From Table 1, it is seen that key and website metrics collected at GES DISC are likely to be found in other data repositories as well. The other two metrics, namely Bugzilla ticket and Giovanni publication metrics, may depend on whether the similar services are available. Nonetheless, current key metrics at GES DISC, in general, are designed for a single dataset or service. Interdisciplinary research and applications, necessitating the use of multiple datasets, have increasingly relied on data from multiple sources (e.g., satellites, models, in situ observations). For example, multiple datasets from different disciplines (e.g., meteorology, hydrology, oceanography) are often needed or demanded in tropical weather and climate research and applications (Liu et al. 2020).

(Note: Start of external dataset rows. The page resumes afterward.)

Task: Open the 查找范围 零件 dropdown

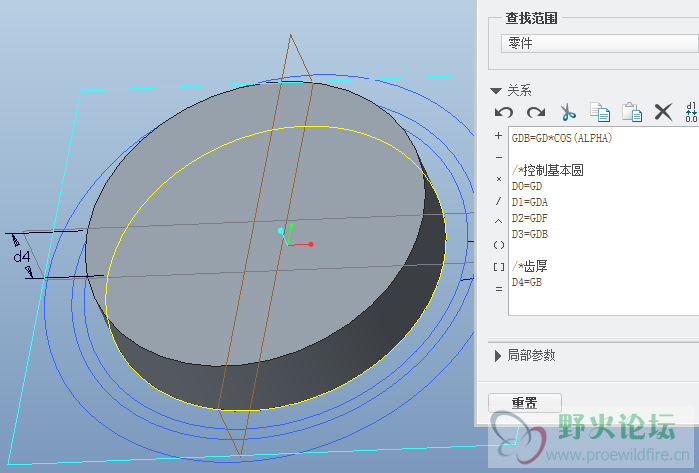Action: [598, 43]
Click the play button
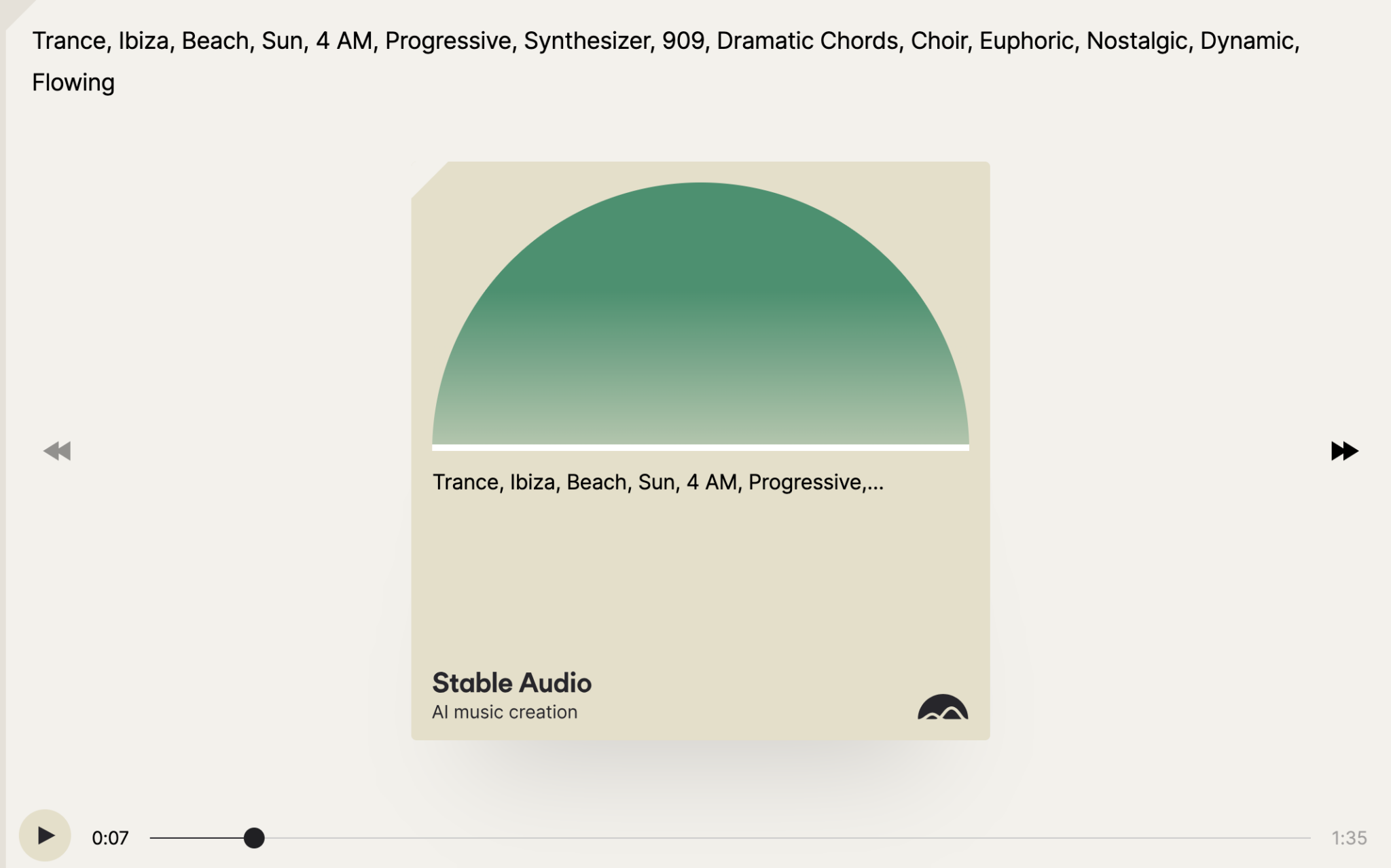 coord(45,835)
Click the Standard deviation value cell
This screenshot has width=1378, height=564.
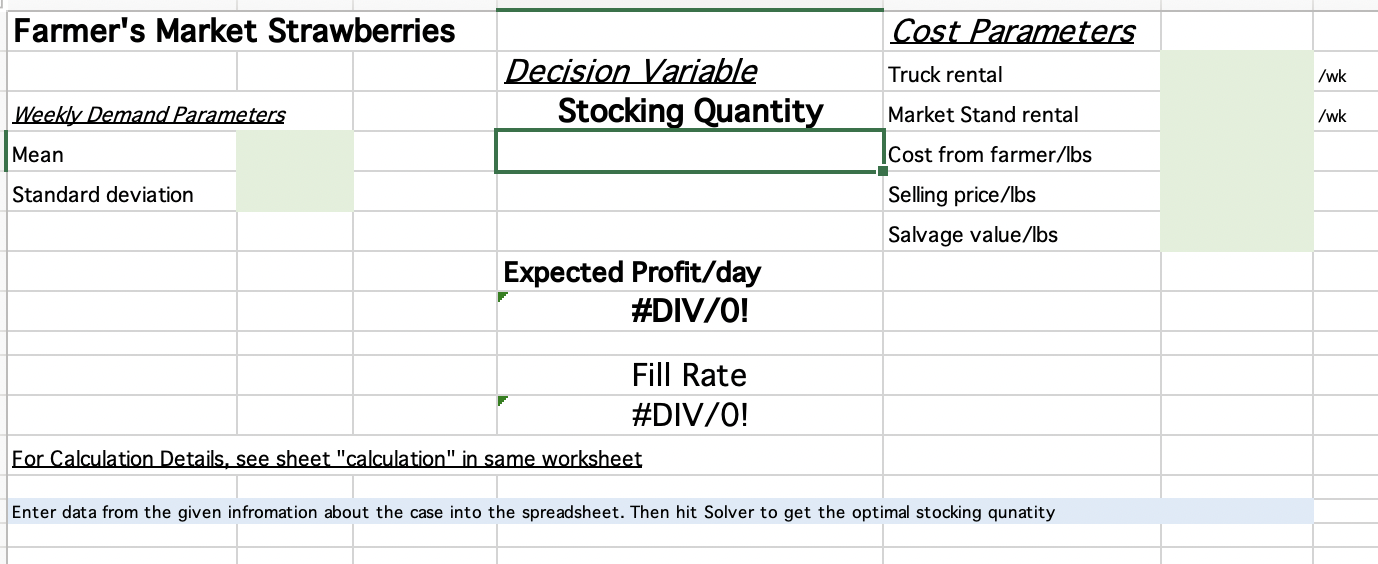pos(295,191)
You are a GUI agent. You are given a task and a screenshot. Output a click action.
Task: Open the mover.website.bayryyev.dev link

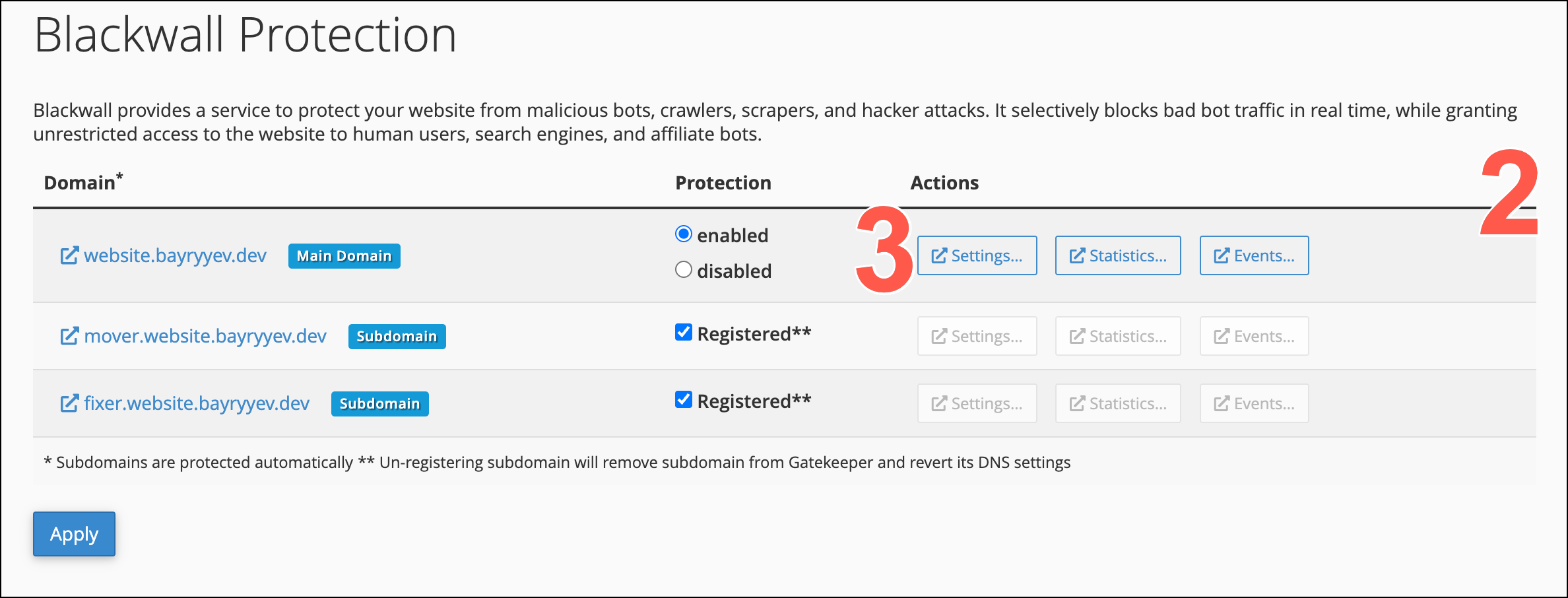[205, 337]
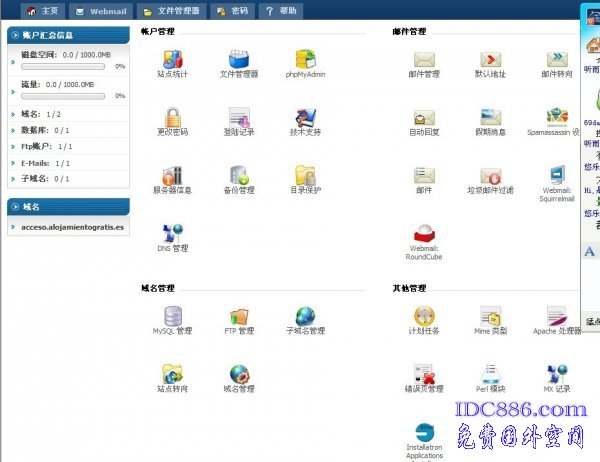This screenshot has width=600, height=462.
Task: Switch to the 主页 home tab
Action: click(41, 11)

For interdisciplinary research, datasets (involving multiple satellite missions or projects) are often acquired from multiple DAACs or even multiple domestic and/or international organizations (e.g., NOAA, NSF, ESA). Accordingly, adequate and meaningful correlated metrics associated with multiple datasets and collecting methods should also be further considered and developed.

4.1. Interdisciplinary and Integration Challenges

As technologies evolve and scientific requirements change with time, new Earth science data services have correspondingly been developed and improved. For example, the cloud computing environment (NASA EOSDIS 2021f) has aimed to improve capability and potential to develop and provide numerous new data services, which may be otherwise difficult to implement ‘on premises’, for handling large volume remote sensing or model datasets. Eventually all datasets at the twelve DAACs will be made available in the cloud environment (NASA EOSDIS 2021f). Such a cloud environment offers new opportunities to develop customized dataset services capable of generating on-the-fly datasets from one dataset and/or merging several datasets from one DAAC or even multiple DAACs. A new design for such customized datasets is possible by organizing multiple datasets into different groups (e.g., netCDF-4) to form a new dataset. However, existing single-dataset-based data product development guides (e.g., Ramapriyan and Leonard 2020) need to be expanded for this new dataset design.

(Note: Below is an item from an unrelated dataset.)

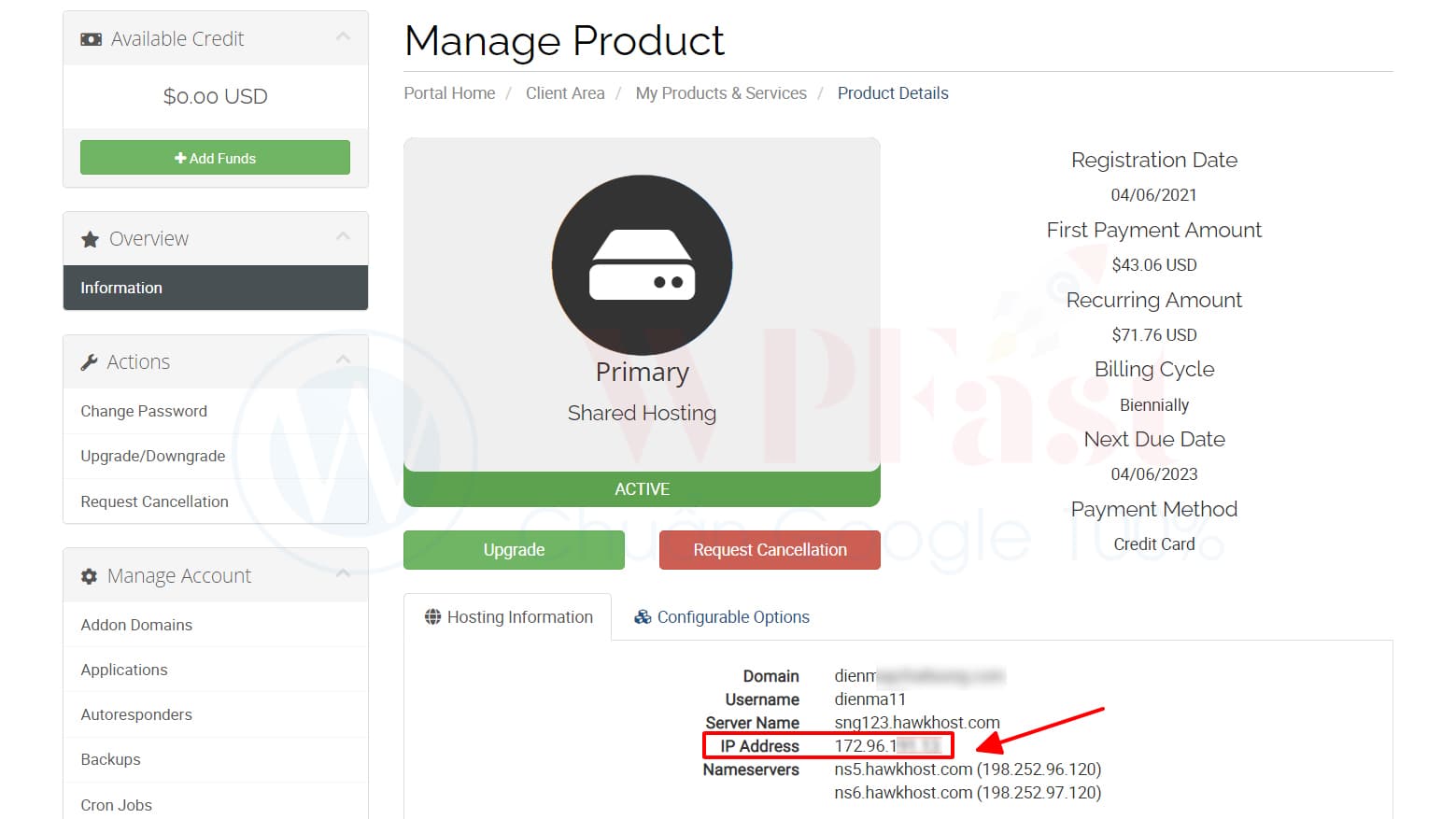Collapse the Overview panel chevron
Screen dimensions: 1456x819
[x=343, y=236]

In current EMS metrics, metadata are required to be defined in advance in order to be collected for metrics from server logs. With more on-the-fly datasets expected to be available in future data services, it would likely become quite a challenge to develop this kind of metrics, as those datasets lack full definitions prior to usage. Rauber et al. (2015) proposed a scalable dynamic data citation methodology with three core recommendations for data (versioning, timestamping, and identification), which can be considered for use with on-the-fly datasets.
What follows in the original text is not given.